It would have 99% reliable tool calling - and most importantly - the ability to go "this task is beyond my skills" and refer to a Big Boy Online Model in a gigantic datacenter somewhere.
This way all of the simple stuff would be done on-device, gathering data, figuring out the context of the problem etc. And when that's done, the "smart" model would come in to work on the issue when all of the easy stuff is already done.
It feels super stupid that my /commit skill calls an online model when that is something a local model can 100% do. Mostly this is a harness issue though and mostly solvable.
Qwen 3.6 27B can do that today, but setup properly and in a good quant, I run an autoround [0] with weights in int8 and attention heads in f16 on a single RTX 6000 Pro Blackwell Max-Q via vllm with mtp=2 and full context, --max-num-seqs 3, KV in f16, mamba f32.
>It would have 99% reliable tool calling
I managed to score 93/100 in tool-eval-bench [1]. For me this is very good already, at least in the pi coding harness I've never had an issue that wasn't auto-fixed in the next turn(s).
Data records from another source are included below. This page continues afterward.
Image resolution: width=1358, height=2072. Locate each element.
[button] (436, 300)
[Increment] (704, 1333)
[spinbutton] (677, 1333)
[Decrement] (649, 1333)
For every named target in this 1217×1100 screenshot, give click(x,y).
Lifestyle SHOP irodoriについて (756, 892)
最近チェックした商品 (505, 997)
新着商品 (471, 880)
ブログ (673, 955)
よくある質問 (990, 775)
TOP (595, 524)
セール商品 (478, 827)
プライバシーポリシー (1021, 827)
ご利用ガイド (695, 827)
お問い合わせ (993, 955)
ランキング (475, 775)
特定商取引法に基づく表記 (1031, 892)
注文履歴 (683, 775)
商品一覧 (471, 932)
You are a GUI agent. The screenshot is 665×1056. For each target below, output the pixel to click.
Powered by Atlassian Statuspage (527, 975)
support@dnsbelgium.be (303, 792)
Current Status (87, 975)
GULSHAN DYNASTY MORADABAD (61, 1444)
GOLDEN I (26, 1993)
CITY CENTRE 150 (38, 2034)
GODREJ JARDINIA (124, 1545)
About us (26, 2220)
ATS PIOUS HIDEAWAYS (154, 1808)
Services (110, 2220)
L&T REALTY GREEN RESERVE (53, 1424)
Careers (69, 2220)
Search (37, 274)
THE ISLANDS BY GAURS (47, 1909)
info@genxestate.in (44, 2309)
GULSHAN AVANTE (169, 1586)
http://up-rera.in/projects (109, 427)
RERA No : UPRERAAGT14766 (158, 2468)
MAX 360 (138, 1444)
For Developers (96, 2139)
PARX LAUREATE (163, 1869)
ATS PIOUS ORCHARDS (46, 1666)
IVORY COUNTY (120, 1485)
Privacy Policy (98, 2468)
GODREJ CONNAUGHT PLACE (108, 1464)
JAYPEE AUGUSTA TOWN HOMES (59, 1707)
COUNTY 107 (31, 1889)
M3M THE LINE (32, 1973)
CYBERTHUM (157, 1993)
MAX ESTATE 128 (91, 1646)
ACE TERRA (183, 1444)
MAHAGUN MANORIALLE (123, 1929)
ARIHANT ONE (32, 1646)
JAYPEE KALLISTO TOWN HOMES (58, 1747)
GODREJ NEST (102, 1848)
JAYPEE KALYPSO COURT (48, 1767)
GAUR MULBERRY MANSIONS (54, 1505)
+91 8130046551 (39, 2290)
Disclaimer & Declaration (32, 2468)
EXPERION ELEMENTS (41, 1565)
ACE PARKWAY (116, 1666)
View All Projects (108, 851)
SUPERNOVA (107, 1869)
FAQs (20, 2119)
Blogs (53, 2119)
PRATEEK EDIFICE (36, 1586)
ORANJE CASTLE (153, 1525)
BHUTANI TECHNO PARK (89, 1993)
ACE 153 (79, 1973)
>the ability to go "this task is beyond my skills" and refer to a Big Boy Online Model in a gigantic datacenter somewhere
This is heavy on the harness engineering side I think, but also quite contrary to the nature of LLMs today. If you figure this out I'd love to know.
[0] https://huggingface.co/Minachist/Qwen3.6-27B-INT8-AutoRound/...
So far the best results I’ve got have been using a much smaller local model as a simple classifier, that makes a call based on the system prompt and incoming prompt where to route it. It works okay, still a long way to go though
They really are fantastic for a lot of use cases and I think most people do not need SOTA. When I run that qwen model in my measly 4070 12 GB for my personal email agent that I build and experiment with, I need privacy more than anything else. It does a great job. Even for coding tasks, given you know how to use them instead of dumping a grand plan, it's great.
SOTA can code but can also prove theorems and teach you about music theory or ancient Greece's substrate language or botany. Speaking in tens of different languages. I wonder how many hundreds of billions of parameters can be saved just by removing much of the general knowledge parts while keeping logical and programming abilities the exact same.
Network Bandwidth, Storage space and speed, memory capacity. While all of these were worth optimizing for at a point in history, that point is behind us. It's probably a reasonable expectation that it will eventually be true for VRAM.